## The problem
Every line of the data must be copied exactly.

## Supplied records
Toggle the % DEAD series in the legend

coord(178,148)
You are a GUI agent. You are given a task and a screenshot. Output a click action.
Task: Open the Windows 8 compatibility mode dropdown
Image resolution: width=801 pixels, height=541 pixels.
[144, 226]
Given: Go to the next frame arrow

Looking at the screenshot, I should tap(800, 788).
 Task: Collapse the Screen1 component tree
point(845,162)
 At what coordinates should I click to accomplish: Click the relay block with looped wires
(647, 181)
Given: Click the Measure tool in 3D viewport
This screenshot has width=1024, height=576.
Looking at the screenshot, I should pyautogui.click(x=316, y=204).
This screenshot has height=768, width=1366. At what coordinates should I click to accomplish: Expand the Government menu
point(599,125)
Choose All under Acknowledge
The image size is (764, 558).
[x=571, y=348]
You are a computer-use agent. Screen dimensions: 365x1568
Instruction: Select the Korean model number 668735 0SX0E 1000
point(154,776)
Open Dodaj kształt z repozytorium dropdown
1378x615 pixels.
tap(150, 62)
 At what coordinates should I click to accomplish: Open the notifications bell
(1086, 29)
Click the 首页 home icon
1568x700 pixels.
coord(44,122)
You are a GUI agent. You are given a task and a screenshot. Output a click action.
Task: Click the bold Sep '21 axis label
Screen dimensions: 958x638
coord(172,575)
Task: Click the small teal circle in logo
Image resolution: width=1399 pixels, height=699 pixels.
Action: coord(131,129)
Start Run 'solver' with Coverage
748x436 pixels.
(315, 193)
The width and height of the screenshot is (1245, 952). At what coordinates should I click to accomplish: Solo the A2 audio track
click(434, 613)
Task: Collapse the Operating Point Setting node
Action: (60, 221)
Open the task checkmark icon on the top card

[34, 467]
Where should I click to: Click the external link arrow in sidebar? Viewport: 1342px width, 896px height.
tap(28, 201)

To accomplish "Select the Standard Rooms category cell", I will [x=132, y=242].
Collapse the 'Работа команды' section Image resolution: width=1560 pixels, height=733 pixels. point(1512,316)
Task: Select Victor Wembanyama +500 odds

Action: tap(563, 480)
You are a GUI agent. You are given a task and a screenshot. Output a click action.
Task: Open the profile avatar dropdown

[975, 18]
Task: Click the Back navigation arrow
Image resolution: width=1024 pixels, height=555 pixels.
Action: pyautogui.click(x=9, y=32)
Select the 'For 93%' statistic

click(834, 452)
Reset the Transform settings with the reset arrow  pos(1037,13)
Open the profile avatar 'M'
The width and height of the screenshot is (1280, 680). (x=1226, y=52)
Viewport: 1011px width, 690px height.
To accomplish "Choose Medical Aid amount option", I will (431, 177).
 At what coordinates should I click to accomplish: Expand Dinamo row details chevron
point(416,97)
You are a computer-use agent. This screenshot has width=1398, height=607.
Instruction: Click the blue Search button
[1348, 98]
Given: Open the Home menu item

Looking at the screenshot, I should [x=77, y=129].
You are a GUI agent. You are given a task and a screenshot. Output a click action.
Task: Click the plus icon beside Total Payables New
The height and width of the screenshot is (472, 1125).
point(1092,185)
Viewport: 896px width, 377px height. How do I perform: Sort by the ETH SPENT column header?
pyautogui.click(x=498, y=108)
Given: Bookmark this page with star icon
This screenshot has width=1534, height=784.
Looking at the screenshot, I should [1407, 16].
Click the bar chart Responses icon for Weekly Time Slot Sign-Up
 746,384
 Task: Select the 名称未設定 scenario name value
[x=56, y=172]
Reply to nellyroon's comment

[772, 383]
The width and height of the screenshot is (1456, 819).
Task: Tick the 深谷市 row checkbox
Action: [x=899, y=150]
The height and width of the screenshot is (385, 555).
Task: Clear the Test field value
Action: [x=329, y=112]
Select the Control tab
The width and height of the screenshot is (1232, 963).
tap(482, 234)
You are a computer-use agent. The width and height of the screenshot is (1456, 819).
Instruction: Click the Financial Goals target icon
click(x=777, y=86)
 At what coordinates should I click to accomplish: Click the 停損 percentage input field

## Result of this task
Toggle the % DEAD series in the legend

coord(178,148)
You are a GUI agent. You are given a task and a screenshot. Output a click action.
Task: Open the Windows 8 compatibility mode dropdown
Image resolution: width=801 pixels, height=541 pixels.
[144, 226]
Given: Go to the next frame arrow

Looking at the screenshot, I should tap(800, 788).
 Task: Collapse the Screen1 component tree
point(845,162)
 At what coordinates should I click to accomplish: Click the relay block with looped wires
(647, 181)
Given: Click the Measure tool in 3D viewport
This screenshot has width=1024, height=576.
Looking at the screenshot, I should pyautogui.click(x=316, y=204).
This screenshot has height=768, width=1366. At what coordinates should I click to accomplish: Expand the Government menu
point(599,125)
Choose All under Acknowledge
The image size is (764, 558).
[x=571, y=348]
You are a computer-use agent. Screen dimensions: 365x1568
Instruction: Select the Korean model number 668735 0SX0E 1000
point(154,776)
Open Dodaj kształt z repozytorium dropdown
1378x615 pixels.
tap(150, 62)
 At what coordinates should I click to accomplish: Open the notifications bell
(1086, 29)
Click the 首页 home icon
1568x700 pixels.
coord(44,122)
You are a GUI agent. You are given a task and a screenshot. Output a click action.
Task: Click the bold Sep '21 axis label
Screen dimensions: 958x638
coord(172,575)
Task: Click the small teal circle in logo
Image resolution: width=1399 pixels, height=699 pixels.
Action: coord(131,129)
Start Run 'solver' with Coverage
748x436 pixels.
(315, 193)
The width and height of the screenshot is (1245, 952). At what coordinates should I click to accomplish: Solo the A2 audio track
click(434, 613)
Task: Collapse the Operating Point Setting node
Action: (60, 221)
Open the task checkmark icon on the top card

[34, 467]
Where should I click to: Click the external link arrow in sidebar? Viewport: 1342px width, 896px height.
tap(28, 201)

To accomplish "Select the Standard Rooms category cell", I will [x=132, y=242].
Collapse the 'Работа команды' section Image resolution: width=1560 pixels, height=733 pixels. point(1512,316)
Task: Select Victor Wembanyama +500 odds

Action: tap(563, 480)
You are a GUI agent. You are given a task and a screenshot. Output a click action.
Task: Open the profile avatar dropdown

[975, 18]
Task: Click the Back navigation arrow
Image resolution: width=1024 pixels, height=555 pixels.
Action: pyautogui.click(x=9, y=32)
Select the 'For 93%' statistic

click(834, 452)
Reset the Transform settings with the reset arrow  pos(1037,13)
Open the profile avatar 'M'
The width and height of the screenshot is (1280, 680). (x=1226, y=52)
Viewport: 1011px width, 690px height.
To accomplish "Choose Medical Aid amount option", I will (431, 177).
 At what coordinates should I click to accomplish: Expand Dinamo row details chevron
point(416,97)
You are a computer-use agent. This screenshot has width=1398, height=607.
Instruction: Click the blue Search button
[1348, 98]
Given: Open the Home menu item

Looking at the screenshot, I should [x=77, y=129].
You are a GUI agent. You are given a task and a screenshot. Output a click action.
Task: Click the plus icon beside Total Payables New
The height and width of the screenshot is (472, 1125).
point(1092,185)
Viewport: 896px width, 377px height. How do I perform: Sort by the ETH SPENT column header?
pyautogui.click(x=498, y=108)
Given: Bookmark this page with star icon
This screenshot has width=1534, height=784.
Looking at the screenshot, I should [1407, 16].
Click the bar chart Responses icon for Weekly Time Slot Sign-Up
 746,384
 Task: Select the 名称未設定 scenario name value
[x=56, y=172]
Reply to nellyroon's comment

[772, 383]
The width and height of the screenshot is (1456, 819).
Task: Tick the 深谷市 row checkbox
Action: [x=899, y=150]
The height and width of the screenshot is (385, 555).
Task: Clear the Test field value
Action: [x=329, y=112]
Select the Control tab
The width and height of the screenshot is (1232, 963).
tap(482, 234)
You are a computer-use agent. The width and height of the screenshot is (1456, 819).
Instruction: Click the Financial Goals target icon
click(x=777, y=86)
 At what coordinates should I click to accomplish: Click the 停損 percentage input field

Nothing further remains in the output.